Pixel coordinate grounding data
::::
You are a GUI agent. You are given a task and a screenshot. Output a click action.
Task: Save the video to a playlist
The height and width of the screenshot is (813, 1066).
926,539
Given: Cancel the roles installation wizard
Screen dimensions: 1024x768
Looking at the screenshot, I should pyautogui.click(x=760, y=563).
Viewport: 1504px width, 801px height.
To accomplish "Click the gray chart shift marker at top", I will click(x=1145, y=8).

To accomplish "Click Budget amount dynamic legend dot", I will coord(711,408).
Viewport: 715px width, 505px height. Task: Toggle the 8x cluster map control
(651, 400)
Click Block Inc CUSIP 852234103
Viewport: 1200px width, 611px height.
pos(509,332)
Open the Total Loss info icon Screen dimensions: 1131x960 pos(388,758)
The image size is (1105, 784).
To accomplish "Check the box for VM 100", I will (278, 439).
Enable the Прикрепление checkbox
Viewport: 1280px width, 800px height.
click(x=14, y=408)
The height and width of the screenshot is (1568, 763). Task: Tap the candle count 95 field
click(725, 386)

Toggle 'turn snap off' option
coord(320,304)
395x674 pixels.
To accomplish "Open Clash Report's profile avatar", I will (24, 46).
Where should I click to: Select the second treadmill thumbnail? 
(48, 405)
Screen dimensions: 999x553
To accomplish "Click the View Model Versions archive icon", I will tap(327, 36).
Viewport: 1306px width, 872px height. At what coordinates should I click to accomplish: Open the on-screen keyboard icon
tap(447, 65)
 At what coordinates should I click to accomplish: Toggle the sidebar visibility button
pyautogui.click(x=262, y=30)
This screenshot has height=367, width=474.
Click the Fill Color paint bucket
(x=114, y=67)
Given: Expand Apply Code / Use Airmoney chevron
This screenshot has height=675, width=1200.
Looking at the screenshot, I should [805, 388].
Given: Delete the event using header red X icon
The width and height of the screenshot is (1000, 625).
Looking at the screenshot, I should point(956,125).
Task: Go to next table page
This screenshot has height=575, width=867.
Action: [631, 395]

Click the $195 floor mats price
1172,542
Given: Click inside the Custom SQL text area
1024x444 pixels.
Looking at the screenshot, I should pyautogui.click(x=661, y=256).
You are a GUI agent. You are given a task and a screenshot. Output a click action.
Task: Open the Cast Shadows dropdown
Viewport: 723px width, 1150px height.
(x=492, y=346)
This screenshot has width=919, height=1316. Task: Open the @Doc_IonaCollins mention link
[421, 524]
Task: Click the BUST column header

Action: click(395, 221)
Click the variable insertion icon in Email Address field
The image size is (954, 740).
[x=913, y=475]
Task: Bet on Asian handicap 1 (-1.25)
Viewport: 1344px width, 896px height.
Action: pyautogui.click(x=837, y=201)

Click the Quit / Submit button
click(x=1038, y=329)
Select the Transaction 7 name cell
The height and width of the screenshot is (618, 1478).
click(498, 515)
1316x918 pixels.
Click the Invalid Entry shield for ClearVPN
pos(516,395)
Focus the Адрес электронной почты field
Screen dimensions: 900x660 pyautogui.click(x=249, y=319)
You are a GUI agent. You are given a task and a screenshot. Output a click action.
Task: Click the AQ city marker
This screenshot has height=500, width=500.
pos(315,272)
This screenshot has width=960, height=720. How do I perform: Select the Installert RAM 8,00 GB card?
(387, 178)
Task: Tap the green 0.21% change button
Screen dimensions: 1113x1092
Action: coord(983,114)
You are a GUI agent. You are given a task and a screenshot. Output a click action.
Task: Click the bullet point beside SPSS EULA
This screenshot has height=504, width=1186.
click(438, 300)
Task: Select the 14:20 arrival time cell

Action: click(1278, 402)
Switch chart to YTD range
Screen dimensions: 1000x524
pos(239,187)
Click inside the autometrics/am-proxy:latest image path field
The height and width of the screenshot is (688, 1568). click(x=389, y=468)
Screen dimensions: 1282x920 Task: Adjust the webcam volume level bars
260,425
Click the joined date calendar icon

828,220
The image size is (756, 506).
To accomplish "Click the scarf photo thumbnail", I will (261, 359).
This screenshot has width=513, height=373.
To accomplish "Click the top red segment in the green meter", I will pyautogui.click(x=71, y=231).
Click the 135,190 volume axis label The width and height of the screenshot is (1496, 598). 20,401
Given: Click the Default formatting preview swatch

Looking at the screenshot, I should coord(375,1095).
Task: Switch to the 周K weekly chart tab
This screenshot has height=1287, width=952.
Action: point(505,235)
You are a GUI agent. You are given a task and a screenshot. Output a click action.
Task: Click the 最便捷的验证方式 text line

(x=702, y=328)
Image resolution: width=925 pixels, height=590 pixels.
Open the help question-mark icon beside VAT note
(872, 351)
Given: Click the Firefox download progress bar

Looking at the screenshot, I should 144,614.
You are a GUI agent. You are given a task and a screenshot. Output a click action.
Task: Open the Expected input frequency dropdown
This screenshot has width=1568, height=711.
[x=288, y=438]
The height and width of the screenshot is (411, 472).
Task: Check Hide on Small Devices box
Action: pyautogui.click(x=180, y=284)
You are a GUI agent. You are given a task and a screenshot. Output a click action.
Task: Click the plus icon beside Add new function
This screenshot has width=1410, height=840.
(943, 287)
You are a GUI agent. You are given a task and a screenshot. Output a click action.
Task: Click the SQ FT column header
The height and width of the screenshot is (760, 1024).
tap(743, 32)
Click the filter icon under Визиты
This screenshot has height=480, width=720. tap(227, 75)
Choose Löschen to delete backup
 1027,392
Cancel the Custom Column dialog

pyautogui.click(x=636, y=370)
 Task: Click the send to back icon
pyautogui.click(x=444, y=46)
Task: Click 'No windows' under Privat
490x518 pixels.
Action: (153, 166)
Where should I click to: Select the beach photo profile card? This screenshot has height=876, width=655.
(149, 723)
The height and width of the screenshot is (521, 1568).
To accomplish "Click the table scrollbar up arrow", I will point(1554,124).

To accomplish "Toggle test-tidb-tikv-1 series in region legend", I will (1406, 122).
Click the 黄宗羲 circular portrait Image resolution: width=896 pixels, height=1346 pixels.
::::
Using the records above, restate word for word the lines from the one with "Enable the Прикрепление checkbox" through the one with "Given: Expand Apply", both included.

> [Solution to this problem]:
Enable the Прикрепление checkbox
Viewport: 1280px width, 800px height.
click(x=14, y=408)
The height and width of the screenshot is (1568, 763). Task: Tap the candle count 95 field
click(725, 386)

Toggle 'turn snap off' option
coord(320,304)
395x674 pixels.
To accomplish "Open Clash Report's profile avatar", I will (24, 46).
Where should I click to: Select the second treadmill thumbnail? 
(48, 405)
Screen dimensions: 999x553
To accomplish "Click the View Model Versions archive icon", I will tap(327, 36).
Viewport: 1306px width, 872px height. At what coordinates should I click to accomplish: Open the on-screen keyboard icon
tap(447, 65)
 At what coordinates should I click to accomplish: Toggle the sidebar visibility button
pyautogui.click(x=262, y=30)
This screenshot has height=367, width=474.
Click the Fill Color paint bucket
(x=114, y=67)
Given: Expand Apply Code / Use Airmoney chevron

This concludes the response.